## What is being asked
For each line below with the word "agent", write out a copy.

^^^^

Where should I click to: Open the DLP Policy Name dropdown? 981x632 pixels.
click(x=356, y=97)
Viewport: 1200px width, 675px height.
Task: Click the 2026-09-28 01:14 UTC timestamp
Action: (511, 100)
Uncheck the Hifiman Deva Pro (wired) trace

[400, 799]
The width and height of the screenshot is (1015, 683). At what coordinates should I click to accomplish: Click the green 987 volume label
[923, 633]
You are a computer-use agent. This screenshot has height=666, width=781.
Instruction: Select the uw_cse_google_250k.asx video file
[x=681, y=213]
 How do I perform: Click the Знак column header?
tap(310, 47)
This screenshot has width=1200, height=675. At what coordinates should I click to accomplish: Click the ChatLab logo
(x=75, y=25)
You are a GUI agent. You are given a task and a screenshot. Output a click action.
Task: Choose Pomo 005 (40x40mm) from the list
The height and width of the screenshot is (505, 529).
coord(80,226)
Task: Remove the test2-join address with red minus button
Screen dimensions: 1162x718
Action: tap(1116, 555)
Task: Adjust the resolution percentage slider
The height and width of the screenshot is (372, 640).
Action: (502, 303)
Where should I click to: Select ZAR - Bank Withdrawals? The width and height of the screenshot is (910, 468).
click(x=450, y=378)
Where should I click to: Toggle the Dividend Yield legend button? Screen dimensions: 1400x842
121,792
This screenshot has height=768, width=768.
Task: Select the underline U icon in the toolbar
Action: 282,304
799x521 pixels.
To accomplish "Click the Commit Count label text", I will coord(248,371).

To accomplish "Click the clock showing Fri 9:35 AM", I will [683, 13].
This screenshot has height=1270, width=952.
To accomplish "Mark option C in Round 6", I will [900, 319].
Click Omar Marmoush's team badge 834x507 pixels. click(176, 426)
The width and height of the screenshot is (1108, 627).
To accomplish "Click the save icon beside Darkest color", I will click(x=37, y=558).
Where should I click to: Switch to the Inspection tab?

^^^^

## Task result
You are a computer-use agent. This screenshot has height=666, width=781.
You are a GUI agent. You are given a task and a screenshot. Output a click action.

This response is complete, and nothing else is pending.